**PROBLEMS TO WORK ON**.
A. Copy the stretch of the passage about Africa from "It's such a" through "terrorize them now.".
B. List every word the passage about Africa uses for those who oppress or terrorize the people there.
C. Continue the passage about Africa from its final sentence.

**TEXT SEGMENT**.
It's such a tragedy to be able to help but to be unable and/or unwilling to commit the resources to do anything effective because radical Islamists have us tied down elsewhere. But even if that weren't the case I doubt that many Americans would have the stomach to send troops into Africa when our national interests are not at stake there. Instead we avert our gaze from the teeming mass of humanity that cries out for rescue from the tyrants and thugs and assuage our guilt at doing essentially nothing by sending a few vials of penicillin and a couple of crates of blankets.

The left deplored European colonialism in Africa as oppressive and exploitative, but the people of Africa were far better off under European rule than they are under the boot of the criminals who terrorize them now.

**DATASET RECORDS**.
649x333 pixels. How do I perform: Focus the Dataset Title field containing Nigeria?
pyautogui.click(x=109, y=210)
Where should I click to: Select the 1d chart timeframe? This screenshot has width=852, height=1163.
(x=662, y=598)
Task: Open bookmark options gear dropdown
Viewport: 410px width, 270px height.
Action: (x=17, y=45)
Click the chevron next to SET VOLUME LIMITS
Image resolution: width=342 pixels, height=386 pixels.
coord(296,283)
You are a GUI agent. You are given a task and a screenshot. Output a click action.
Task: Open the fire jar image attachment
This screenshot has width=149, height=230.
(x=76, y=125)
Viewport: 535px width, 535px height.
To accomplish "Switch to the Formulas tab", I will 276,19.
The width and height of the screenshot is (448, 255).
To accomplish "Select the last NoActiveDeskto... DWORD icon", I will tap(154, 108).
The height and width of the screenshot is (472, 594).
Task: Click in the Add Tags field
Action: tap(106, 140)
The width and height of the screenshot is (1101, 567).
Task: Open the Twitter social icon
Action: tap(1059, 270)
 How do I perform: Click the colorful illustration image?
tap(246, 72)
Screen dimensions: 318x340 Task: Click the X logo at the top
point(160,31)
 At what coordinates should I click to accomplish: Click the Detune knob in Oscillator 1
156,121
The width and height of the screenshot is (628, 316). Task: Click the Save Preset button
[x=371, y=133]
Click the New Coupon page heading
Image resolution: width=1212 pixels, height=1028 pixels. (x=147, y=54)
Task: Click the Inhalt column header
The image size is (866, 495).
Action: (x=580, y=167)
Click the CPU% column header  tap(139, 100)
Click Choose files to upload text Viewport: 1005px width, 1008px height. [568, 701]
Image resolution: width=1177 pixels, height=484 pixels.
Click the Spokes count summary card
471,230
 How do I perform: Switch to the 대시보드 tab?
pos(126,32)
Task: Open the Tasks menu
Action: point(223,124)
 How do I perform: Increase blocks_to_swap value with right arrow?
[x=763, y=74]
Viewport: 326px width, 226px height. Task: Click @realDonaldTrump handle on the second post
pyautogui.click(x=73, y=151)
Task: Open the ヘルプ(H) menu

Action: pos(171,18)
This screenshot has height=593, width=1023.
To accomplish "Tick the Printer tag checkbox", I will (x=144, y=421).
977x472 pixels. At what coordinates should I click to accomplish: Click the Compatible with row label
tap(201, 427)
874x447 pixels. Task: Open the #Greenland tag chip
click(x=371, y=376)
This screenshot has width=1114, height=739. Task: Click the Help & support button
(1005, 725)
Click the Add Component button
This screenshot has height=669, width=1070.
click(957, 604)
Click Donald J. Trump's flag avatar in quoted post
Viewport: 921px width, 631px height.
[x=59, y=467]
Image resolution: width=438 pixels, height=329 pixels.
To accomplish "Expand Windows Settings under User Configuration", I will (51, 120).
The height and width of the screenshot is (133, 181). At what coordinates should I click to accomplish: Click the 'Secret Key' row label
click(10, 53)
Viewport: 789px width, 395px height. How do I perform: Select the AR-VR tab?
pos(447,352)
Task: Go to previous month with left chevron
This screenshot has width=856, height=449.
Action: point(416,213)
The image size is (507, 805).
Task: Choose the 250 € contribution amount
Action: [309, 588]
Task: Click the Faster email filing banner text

**RESPONSES FOR EACH TASK**.
A.
It's such a tragedy to be able to help but to be unable and/or unwilling to commit the resources to do anything effective because radical Islamists have us tied down elsewhere. But even if that weren't the case I doubt that many Americans would have the stomach to send troops into Africa when our national interests are not at stake there. Instead we avert our gaze from the teeming mass of humanity that cries out for rescue from the tyrants and thugs and assuage our guilt at doing essentially nothing by sending a few vials of penicillin and a couple of crates of blankets.

The left deplored European colonialism in Africa as oppressive and exploitative, but the people of Africa were far better off under European rule than they are under the boot of the criminals who terrorize them now.

B. tyrants, thugs, criminals

C.
RLC

Jefferson on Public Debt

My friend Dick Francis passes along a crucially relevant insight from Thomas Jefferson:

"If we run into such debts as that must be taxed in our meat and in our drink, in our necessaries and our comforts, in our labors and our amusements, for our callings and creeds, as the people of England are, our people, like them, must labor sixteen hours in the twenty-four, and give the earnings of fifteen of these to the government for their debts and daily expenses;

And the sixteenth [hour of labor] being insufficient to afford us bread, we must live, as they do now, on oatmeal and potatoes, have no time to think, no means of calling the mismanagers to account; but be glad to obtain subsistence by hiring ourselves to rivet their chains around the necks of our fellow sufferers;

And this is the tendency of all human governments. A departure from principle in one instance becomes a precedent for a second, that second for a third, and so on 'til the bulk of society is reduced to be mere automatons of misery, to have no sensibilities left but for sinning and suffering... And the forehorse of this frightful team is public debt. Taxation follows that, and in its train, wretchedness and oppression."

What would Jefferson be thinking were he alive to witness the last year of bailouts and President-elect Obama's talk of higher taxes to come?

RLC

Has Anyone Seen Bob?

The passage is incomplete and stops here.